Y San Pablo completa esta primera idea con sus claves siempre tan oportunas: hemos recibido la justificación por la fe; la esperanza no defrauda; el amor de Dios ha sido derramado en nuestros corazones... ¿Cómo es posible desconfiar de Dios cuando no ha dejado ni deja de darnos continuas muestras de su amor por nosotros? -Dios no abandona a su pueblo-. No es éste un pecado del tiempo de Moisés, sino que también nosotros desafiamos a Dios al no confiar plenamente en Él. ¿Acaso muchas veces no le pedimos directa o indirectamente que nos dé pruebas de su poder o de su amor, y le exigimos otras tantas que haga fluir fuentes en nuestros desiertos sólo por puro egoísmo e interés?
Y esto lo vemos tan bien resumido en el encuentro y el diálogo de Jesús con la Samaritana junto al pozo de Sicar, donde ya el mero texto del evangelio es una catequesis magnífica para el momento que nos toca vivir.
En primer lugar es Jesús el que va, el que toma la iniciativa y le pide a la samaritana que le dé de beber. Siempre es Él quien da el primer paso aunque tratemos de autoconvencernos de lo contrario.
Otro aspecto es la actitud inicial de la Samaritana y cómo ésta cambia en el encuentro; de entrada desconfía de Jesús, es reacia y distante recordándole el antagonismo entre samaritanos e israelíes. Una vez que se entabla el diálogo se va transformando, y es que quien descubre y se encuentra con Jesús no queda como estaba, sino que es una persona nueva.
Jesús conocía igualmente la vida de aquella mujer de Samaría, sabía que su vida había sido desastrosa cuando le pregunta por su marido; no sólo aprovecha Jesús para revelarse como quien en verdad es, sino que, sobre todo, le estaba haciendo ver que no la rechazaba ni la condenaba, que la amaba con todo lo malo y bueno que llevaba a sus espaldas. Cristo nos quiere como somos, bueno y malo, pero esto no quiere decir que vale todo, sino que lo que valora Dios es que sepamos dejar atrás el mal camino y avanzar hacia Él sin mirar atrás. Que sintamos la necesidad de perfección y purificación tras haberle encontrado junto al pozo de nuestra miseria y rutina.
Por último, en el diálogo de Jesús con la mujer hay dos realidades que se contraponen y al mismo tiempo se complementan, el agua física y el agua espiritual. El Señor apunta hacia un plano espiritual mientras que la samaritana -en la reflexión puramente humana que a todos nos condiciona inicialmente- se quedaba sólo en el plano terrenal hasta que cae en la cuenta de Él le hablaba en clave trascendente. Es entonces cuando ésta hace suya ese deseo y oración: Señor dame de esa agua...

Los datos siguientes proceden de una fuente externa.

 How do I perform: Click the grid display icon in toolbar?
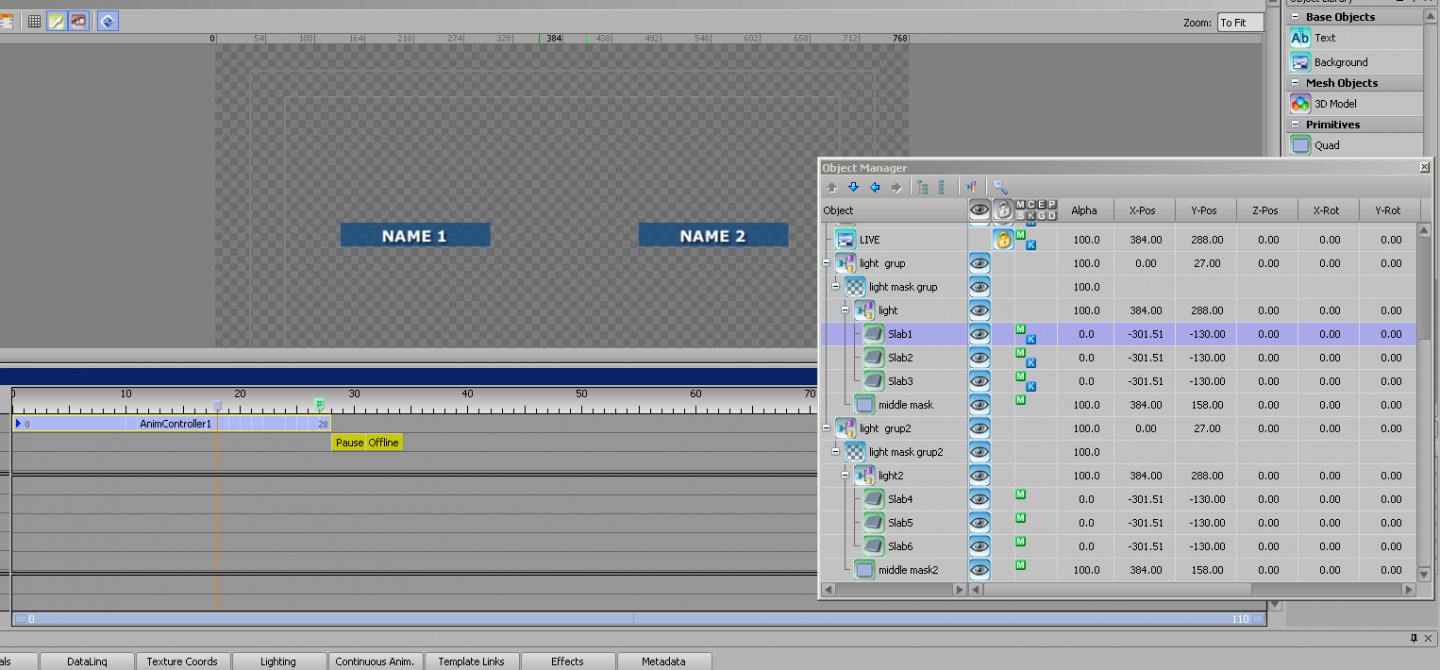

Dada la situación en la que nos encontramos con nuestras parroquias cerradas, confinados en casa, entenderemos mejor que nunca que hay una sed mayor que la que puede calmar un vaso de agua: la sed de Dios que nuestra alma experimenta cuando Cristo ha ocupado el lugar que le corresponde en mi existir, y cuando compruebo mi pequeñez y mi profunda necesidad de Él.
Dada la situación en la que nos encontramos con nuestras parroquias cerradas, confinados en casa, entenderemos mejor que nunca que hay una sed mayor que la que puede calmar un vaso de agua: la sed de Dios que nuestra alma experimenta cuando Cristo ha ocupado el lugar que le corresponde en mi existir, y cuando compruebo mi pequeñez y mi profunda necesidad de Él.
Sabéis los fieles de Lugones y Viella que como vuestro Párroco me siento unido a todos desde casa, y muy particularmente con los que pasan malos momentos o están enfermos. No dudéis en llamarme para cualquier cosa que os hiciere falta. Pero, ante todo, seamos obedientes a las restricciones y confiemos en el Señor y en nuestros muchos profesionales -¡muchos!- para que pronto se restablezca la normalidad de nuestra vida.